From pew to pulpit

New pastor came to Canada five years ago as volunteer

September 23, 2020 | People | Volume 24 Issue 20
Nicolien Klassen-Wiebe | Manitoba Correspondent
Winnipeg
Valerie Alipova never imagined that one of the Bethel Mennonite Church offices would be hers when she first came to Canada with Mennonite Voluntary Service in 2015. (Photo by Nicolien Klassen-Wiebe)

Valerie Alipova arrived in Canada for the first time five years ago, on a one-year Mennonite Voluntary Service (MVS) assignment. In September, she became an associate pastor of Bethel Mennonite Church in Winnipeg.

“The craziest part is that the first day I arrived here [at Bethel] . . . I remember walking past this office, and I thought, ‘Oh these offices are pretty nice.’ Who knew that five years from now I’d be sitting in one of those offices!” she says.

Alipova, 22, was born and raised in Zaporozhye, Ukraine. She grew up attending Zaporozhye Mennonite Church, where her mother was a lay minister and her father was a custodian, both volunteering their time in addition to working and raising three children. Faith was an important pillar of Alipova’s upbringing.

She came to Winnipeg in the summer of 2015 to do MVS at the Carter Early Learning Centre, a daycare run out of Bethel, and at Camps with Meaning.

When she first arrived, she thought she had God figured out. “He’s in this small box with all these right answers,” she remembers thinking. “And I remember my first five months I felt like I had to protect that box, so that nobody would get in [and] plant any seeds of doubt in this little box.” 

But being exposed to new perspectives prompted many questions. She says it was difficult to be 17 years old in a new country and questioning her beliefs.

At Christmas, she was talking with a friend about her many faith questions. He suggested that she study at Canadian Mennonite University (CMU), a place he thought would help her work through her questions. She enrolled at CMU in the fall and became a member of Bethel. She graduated this spring with a bachelor of arts degree.

“It was challenging, but now I see how that actually strengthened my faith a lot more,” she says. “I feel like now I can rest in his mystery, when before it was so hard to not know all the answers. I feel like a lot of young adults may be struggling with that not knowing, not understanding everything. But I think I became more comfortable with saying, ‘I don’t know,’ and that’s the beauty of it. God cannot be fitted in one box. . . . And I think CMU helped me to go through that process of opening my box and then critically assessing what’s in the box.”

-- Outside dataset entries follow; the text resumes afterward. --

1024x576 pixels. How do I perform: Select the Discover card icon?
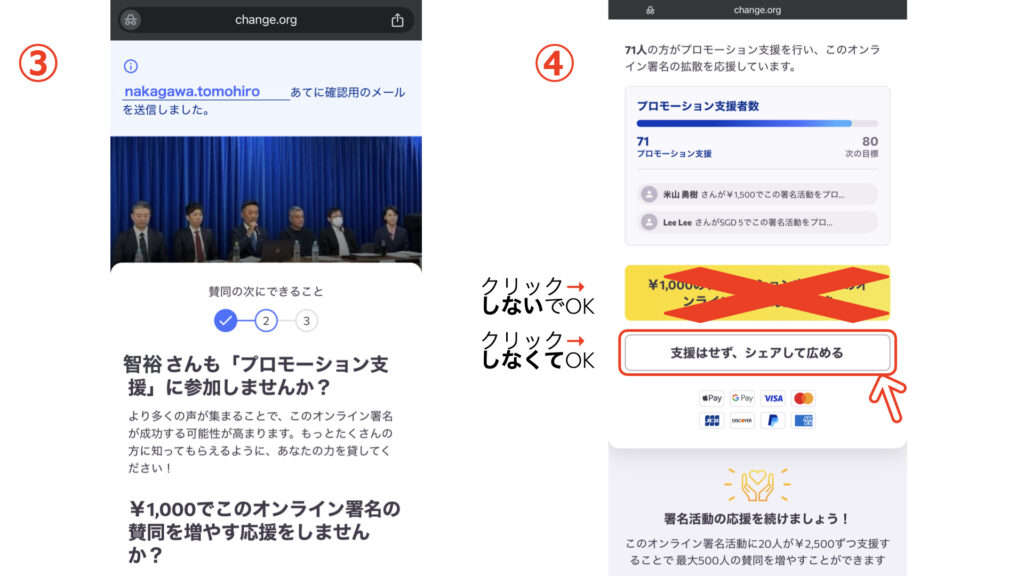[x=742, y=420]
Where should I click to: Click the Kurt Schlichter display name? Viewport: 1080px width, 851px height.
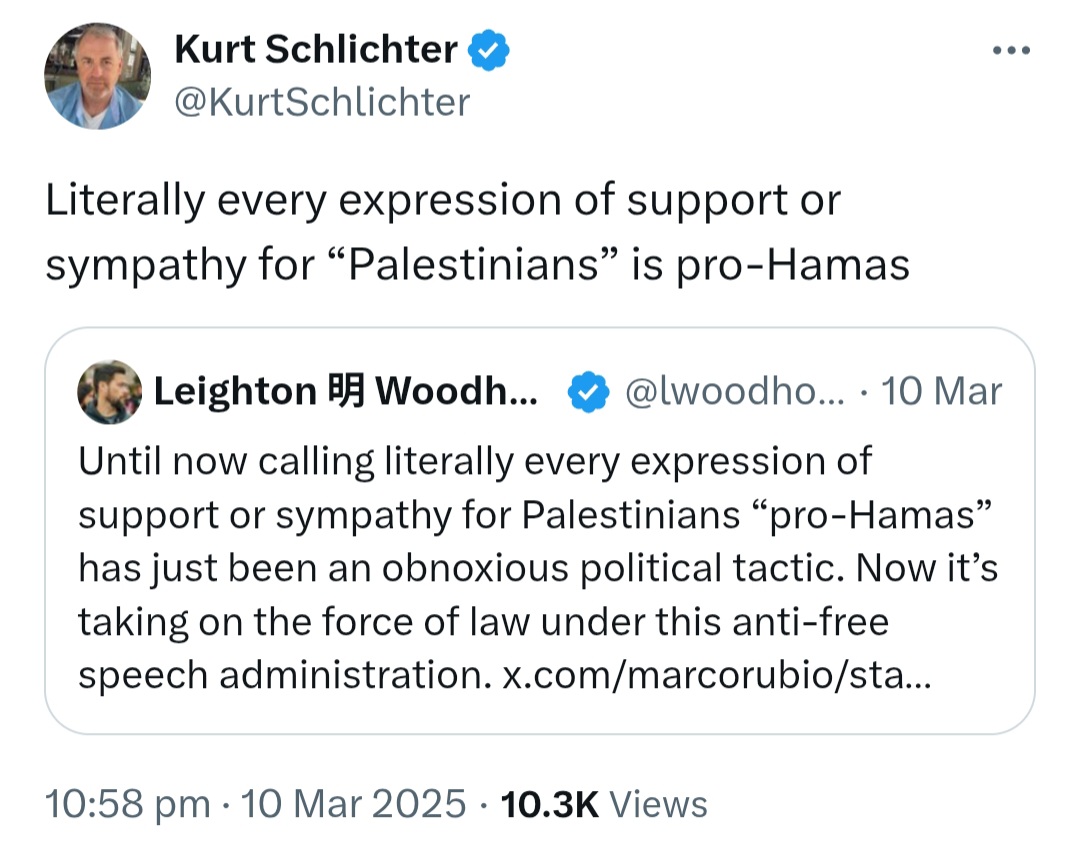click(316, 50)
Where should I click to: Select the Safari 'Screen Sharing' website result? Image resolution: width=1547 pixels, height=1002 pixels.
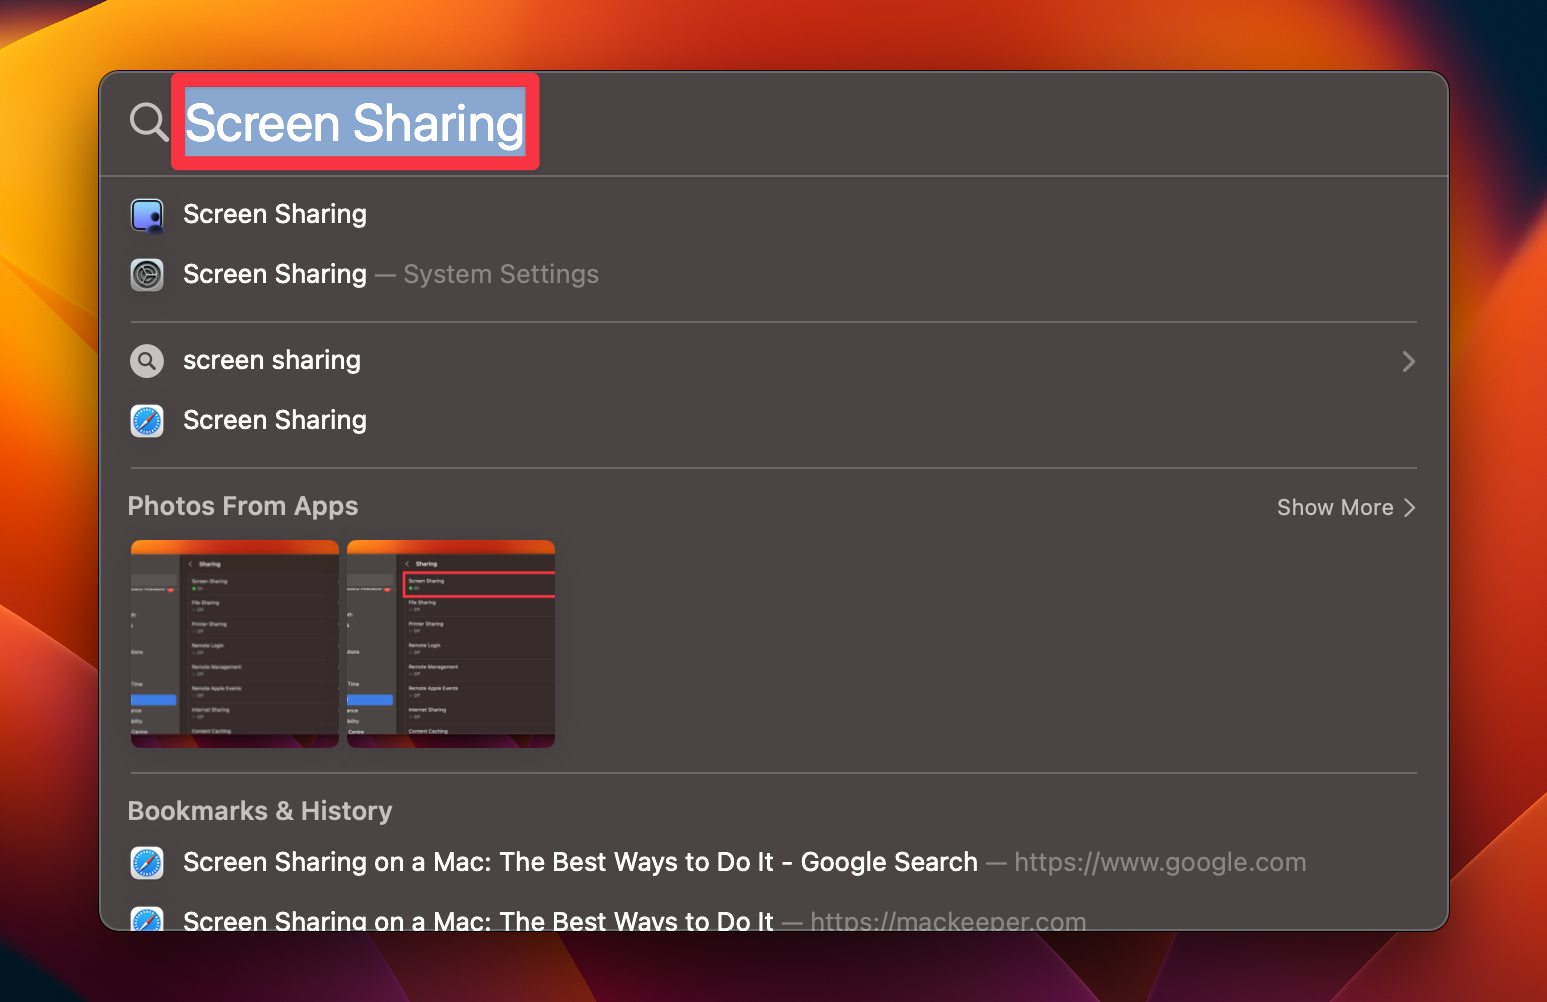tap(274, 420)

After being a pastoral intern at Bethel twice through Mennonite Central Committee’s Summerbridge program, a summer internship for young adults of diverse cultural backgrounds to serve in their home congregations, she realized pastoral ministry gave her a lot of joy, hope and energy, and she wanted to continue this work.

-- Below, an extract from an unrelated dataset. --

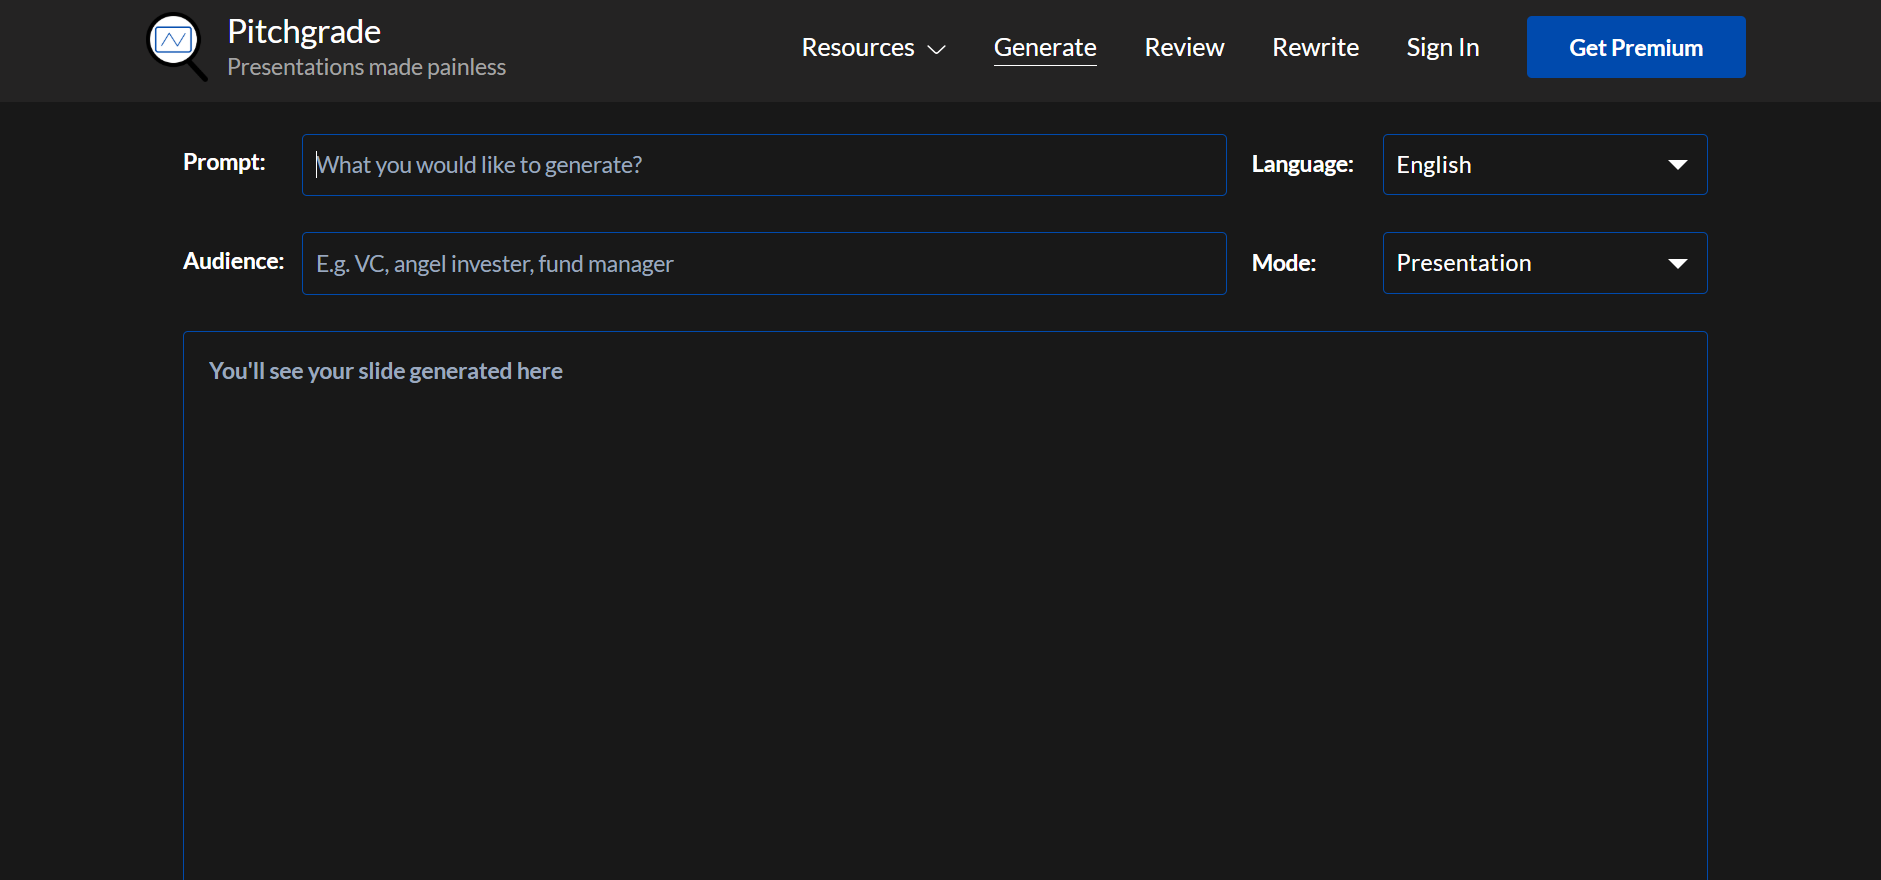Open the Language dropdown showing English
Screen dimensions: 1881x880
(1530, 165)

She became Bethel’s interim associate pastor last September, and served in the part-time, one-year role while also being a full-time student. This year, on Sept. 1, she became the full-time associate pastor of children, youth, young adults and young family ministry.

This had never been her plan, though. Before crossing the ocean, Alipova’s plan was to return to Ukraine and become a mother, keeping a home and raising three children.

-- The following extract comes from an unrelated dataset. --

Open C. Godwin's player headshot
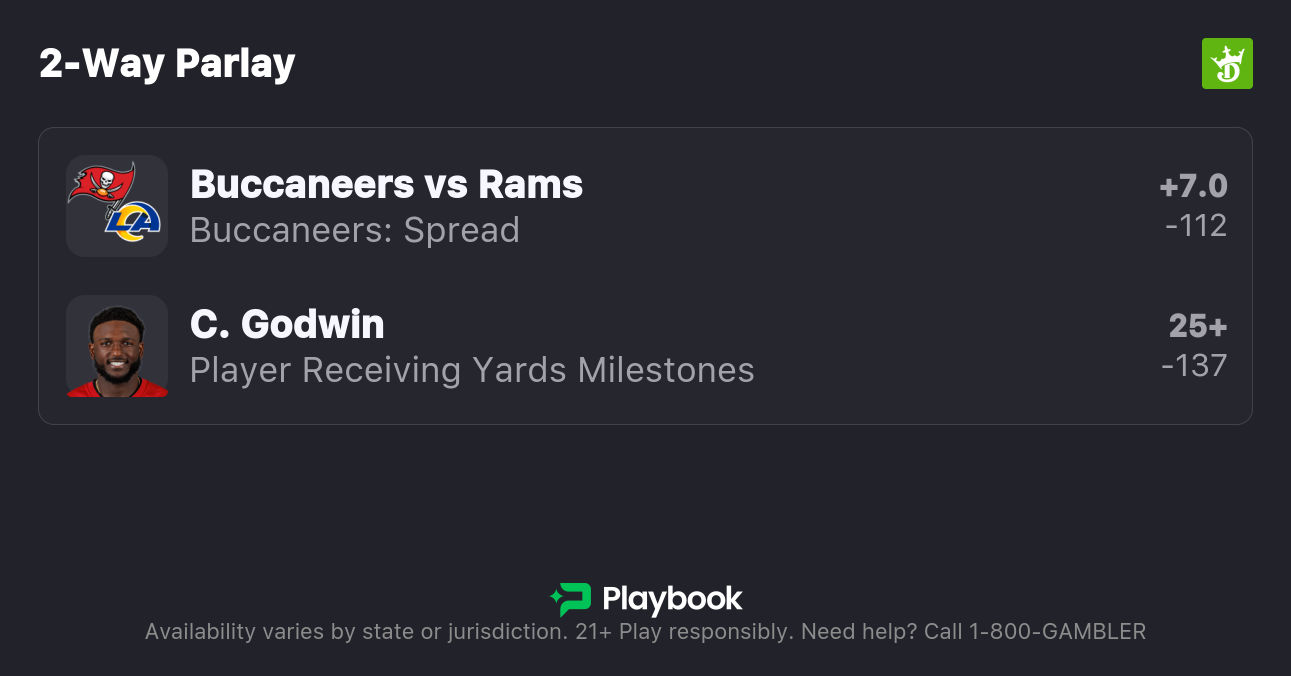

“All the girls in my family got married when they were 17,” she says. “So that’s what I saw and that’s what I wanted to do. . . . I think it’s also because of the cultural expectations in Ukraine. If you’re a female, you should stay at home, you probably shouldn’t work, your job would be to take care of the kids and your husband. There’s not many options.”

She certainly never thought she would work as a pastor. “I think, growing up, I never thought of it, because of the social pressure of females should not be in leadership positions,” she says. As a teenager, she felt she had to hide parts of her life from her friends because, when they discovered her mom was a pastor, they said vehemently that it was a sin.

Alipova says her mother was “such a great example in that time of discrimination against her,” seeing her stand up for what she believed in. “It inspired me. But then I’ve also seen my mom crying a lot of times because of that, and I just didn’t know if I could go through this.”

Being welcomed into ministry by Bethel for who she is—a young Ukrainian woman—inspired Alipova and gave her hope that she could have a future as a pastor. Despite the challenges COVID-19 continues to pose, she is excited for the opportunity to make deeper connections with the people in her congregation. 

“Bethel became my family; friends became my chosen family,” she says. “A lot of support and a lot of hospitality, a lot of God’s love that was just shined on me through these five years has made Winnipeg my home.”